The most important question facing the new Chinese leadership at its recent party congress has not been resolved. It is whether the military is to be allowed to grab the lion's share of the nation's resources to build a powerful war machine, on the supposed grounds that war with Russia is imminent. If they win the argument, one result of a huge arms buildup could be to increase the tension between Russia and China to the point at which a jumpy Kremlin, engaged in its own succession struggle, might decide to intervene militarily before the threat becomes too real.

A debate on some such action has been in progress in the Kremlin for a long time, and in the late 1060s Moscow even hinted to the United States that the two should act together on the matter before China plunged the world into a nuclear war. But the China hawks in the Kremlin have always lost the argument in the past, because China's army, for all its massive strength in numbers, was a defensive army and did not have the modern arms to make it a serious military threat.

The other side of this question is whether the funds the Chinese military is demanding are to go instead to develop the country economically. If China's agriculture does not get the resources it needs so badly, the country's population may soon outstrip food production. If China's industry does not get the resources to build the production machinery that would bring it rapidly into the modern world, the country will begin to come apart at its seams.

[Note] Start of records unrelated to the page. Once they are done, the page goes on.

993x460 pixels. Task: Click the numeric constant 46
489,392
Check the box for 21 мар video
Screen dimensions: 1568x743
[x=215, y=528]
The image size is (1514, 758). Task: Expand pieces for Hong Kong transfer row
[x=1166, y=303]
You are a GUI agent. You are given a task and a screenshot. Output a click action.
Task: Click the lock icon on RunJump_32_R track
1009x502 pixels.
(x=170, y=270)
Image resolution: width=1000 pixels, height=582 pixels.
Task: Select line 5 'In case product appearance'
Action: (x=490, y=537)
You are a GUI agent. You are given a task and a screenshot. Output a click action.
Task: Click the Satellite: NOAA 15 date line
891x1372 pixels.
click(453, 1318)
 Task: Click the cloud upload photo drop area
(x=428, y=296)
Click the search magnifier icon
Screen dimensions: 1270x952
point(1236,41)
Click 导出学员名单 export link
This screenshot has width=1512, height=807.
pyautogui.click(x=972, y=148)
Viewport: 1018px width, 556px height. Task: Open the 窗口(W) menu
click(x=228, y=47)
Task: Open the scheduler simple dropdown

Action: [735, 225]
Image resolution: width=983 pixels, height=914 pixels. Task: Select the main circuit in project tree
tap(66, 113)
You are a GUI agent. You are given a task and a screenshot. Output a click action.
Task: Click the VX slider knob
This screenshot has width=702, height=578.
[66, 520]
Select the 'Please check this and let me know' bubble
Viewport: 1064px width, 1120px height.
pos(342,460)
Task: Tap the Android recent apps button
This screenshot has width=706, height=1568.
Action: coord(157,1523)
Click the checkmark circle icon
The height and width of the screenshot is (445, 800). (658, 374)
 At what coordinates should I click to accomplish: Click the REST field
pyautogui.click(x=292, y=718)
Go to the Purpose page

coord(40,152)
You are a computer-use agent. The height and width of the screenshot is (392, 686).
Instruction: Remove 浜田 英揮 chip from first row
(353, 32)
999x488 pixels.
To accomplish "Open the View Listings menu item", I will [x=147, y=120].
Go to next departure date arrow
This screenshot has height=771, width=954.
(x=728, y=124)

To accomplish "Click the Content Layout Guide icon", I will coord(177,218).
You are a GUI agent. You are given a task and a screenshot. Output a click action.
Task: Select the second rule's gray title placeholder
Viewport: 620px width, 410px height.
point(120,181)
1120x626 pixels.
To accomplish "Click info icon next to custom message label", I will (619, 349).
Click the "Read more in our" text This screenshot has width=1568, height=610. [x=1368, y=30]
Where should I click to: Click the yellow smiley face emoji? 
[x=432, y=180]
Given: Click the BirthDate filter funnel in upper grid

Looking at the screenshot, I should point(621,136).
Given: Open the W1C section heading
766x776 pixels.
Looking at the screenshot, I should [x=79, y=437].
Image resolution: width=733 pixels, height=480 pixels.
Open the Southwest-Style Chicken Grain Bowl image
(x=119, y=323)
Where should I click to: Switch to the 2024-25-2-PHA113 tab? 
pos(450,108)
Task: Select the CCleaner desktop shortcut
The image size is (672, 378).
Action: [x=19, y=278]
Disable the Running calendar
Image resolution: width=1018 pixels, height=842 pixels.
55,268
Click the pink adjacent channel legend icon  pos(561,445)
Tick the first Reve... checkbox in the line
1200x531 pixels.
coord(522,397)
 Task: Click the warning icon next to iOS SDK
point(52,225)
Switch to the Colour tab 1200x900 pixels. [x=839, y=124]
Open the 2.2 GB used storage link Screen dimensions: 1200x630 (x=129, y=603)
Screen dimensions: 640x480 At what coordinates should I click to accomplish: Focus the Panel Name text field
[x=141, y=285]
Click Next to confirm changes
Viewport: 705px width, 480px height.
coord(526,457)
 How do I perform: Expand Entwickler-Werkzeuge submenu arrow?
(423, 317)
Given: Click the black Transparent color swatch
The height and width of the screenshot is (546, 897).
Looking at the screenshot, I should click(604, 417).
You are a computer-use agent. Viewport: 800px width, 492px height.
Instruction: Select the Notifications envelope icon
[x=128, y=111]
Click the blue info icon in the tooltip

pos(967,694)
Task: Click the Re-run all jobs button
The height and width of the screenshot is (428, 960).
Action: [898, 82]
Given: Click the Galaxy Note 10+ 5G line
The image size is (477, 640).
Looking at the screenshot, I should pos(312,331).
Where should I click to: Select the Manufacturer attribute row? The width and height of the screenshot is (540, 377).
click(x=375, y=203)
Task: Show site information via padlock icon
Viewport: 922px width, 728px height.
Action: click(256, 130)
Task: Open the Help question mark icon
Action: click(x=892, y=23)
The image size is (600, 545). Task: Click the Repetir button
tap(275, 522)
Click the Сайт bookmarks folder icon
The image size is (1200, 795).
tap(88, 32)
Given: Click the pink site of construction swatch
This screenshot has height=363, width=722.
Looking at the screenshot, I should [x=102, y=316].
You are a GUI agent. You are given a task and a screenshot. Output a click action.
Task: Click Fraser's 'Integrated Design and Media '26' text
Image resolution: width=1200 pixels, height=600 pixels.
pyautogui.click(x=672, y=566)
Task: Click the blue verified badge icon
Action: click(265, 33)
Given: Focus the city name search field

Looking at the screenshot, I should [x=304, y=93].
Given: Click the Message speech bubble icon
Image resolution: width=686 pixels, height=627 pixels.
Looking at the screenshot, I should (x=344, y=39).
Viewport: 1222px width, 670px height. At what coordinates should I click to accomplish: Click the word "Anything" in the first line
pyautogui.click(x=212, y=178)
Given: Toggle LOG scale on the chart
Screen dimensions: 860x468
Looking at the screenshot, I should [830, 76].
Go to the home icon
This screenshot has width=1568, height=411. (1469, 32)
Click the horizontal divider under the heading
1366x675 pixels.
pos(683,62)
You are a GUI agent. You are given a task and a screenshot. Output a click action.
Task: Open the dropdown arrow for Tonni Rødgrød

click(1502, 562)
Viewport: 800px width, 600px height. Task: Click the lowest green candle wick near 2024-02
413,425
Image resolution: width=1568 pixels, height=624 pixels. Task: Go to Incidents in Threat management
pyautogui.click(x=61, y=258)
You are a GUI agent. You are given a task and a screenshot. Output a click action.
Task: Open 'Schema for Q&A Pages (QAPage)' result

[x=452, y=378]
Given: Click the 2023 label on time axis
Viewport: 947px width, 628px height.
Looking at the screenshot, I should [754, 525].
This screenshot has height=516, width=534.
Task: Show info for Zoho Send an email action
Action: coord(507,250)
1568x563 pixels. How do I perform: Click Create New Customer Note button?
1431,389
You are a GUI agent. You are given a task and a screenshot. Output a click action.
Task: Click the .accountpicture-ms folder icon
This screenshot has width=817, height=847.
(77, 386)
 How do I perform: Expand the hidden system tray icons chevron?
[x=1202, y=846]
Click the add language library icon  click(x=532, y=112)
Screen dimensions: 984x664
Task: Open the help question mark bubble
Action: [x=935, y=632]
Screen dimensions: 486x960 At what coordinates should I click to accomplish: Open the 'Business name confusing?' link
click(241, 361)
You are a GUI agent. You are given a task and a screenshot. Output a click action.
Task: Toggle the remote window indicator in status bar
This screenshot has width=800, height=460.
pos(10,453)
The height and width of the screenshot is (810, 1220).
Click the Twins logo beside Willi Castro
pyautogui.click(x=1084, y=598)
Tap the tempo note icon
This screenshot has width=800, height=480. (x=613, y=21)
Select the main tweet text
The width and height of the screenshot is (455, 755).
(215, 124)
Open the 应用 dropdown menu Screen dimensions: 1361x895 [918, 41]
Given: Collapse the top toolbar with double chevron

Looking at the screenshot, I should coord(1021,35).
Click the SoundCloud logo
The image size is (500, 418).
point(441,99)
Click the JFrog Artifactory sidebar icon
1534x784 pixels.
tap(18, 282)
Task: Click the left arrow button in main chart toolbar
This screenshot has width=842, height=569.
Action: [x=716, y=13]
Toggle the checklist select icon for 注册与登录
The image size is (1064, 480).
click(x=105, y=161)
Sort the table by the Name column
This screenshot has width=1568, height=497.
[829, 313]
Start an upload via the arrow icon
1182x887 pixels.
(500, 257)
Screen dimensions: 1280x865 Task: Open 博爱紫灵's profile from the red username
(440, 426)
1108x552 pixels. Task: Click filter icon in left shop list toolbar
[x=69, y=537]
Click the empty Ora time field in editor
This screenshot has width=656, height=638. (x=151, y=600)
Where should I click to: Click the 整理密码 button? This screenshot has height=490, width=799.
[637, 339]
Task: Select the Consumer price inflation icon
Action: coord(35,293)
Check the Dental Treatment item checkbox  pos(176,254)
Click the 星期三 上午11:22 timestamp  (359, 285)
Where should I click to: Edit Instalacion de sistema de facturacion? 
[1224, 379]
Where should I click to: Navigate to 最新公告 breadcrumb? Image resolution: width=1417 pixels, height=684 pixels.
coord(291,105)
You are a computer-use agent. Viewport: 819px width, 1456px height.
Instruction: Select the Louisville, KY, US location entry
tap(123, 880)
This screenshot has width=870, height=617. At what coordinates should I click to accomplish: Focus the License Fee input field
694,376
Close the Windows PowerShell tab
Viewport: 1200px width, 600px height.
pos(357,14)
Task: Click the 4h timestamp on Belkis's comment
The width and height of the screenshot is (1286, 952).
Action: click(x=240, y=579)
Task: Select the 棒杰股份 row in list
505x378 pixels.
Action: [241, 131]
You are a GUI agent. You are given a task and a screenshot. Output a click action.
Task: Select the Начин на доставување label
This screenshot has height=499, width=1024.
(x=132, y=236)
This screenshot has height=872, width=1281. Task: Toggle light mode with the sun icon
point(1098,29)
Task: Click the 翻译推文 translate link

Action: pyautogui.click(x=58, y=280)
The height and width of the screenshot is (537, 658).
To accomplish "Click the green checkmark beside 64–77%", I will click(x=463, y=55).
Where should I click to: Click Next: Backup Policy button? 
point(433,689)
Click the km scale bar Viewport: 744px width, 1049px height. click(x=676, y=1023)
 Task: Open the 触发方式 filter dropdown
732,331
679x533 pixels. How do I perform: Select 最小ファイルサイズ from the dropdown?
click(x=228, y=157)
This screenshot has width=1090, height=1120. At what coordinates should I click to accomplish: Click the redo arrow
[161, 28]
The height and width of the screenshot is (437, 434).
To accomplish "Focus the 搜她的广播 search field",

The signs of the debate on this question that have appeared between the lines of the Chinese press since the death of Mao seemed to suggest that the argument might be resolved at the party congress. But the speech by the party's new leader, Hua Kuo-feng, evaded the issue and studiously avoided any of the sharper and more clear-cut formulas on the subject that have come up during the debate. He mentioned, but without any undue emphasis, the now ritual formula calling for the modernization of both industry and defense, in an obvious effort to play down the whole issue, or to temporize while the policy struggle goes on.

Some observers believe they can detect a victory for the military faction, or at least an important role for it, in the composition of the new Politburo, which has nine more or less full-time military members out of a total of 23, but this is a questionable interpretation. It is the five-member inner core of the Politburo - a new Gang of Five if ever there was one - that holds the real power and here the influence of the military is by no means overwhelming.

The No. 2 man in order of precedence, Marshal Yeh Chien-ying, is indeed largely responsible for Hua's survival as party chairman, having swung the army's military support behind him. But the venerable marshal is, at 80, hardly likely or able to take an effective part in the kind of infighting by which Chinese leadership is usually decided.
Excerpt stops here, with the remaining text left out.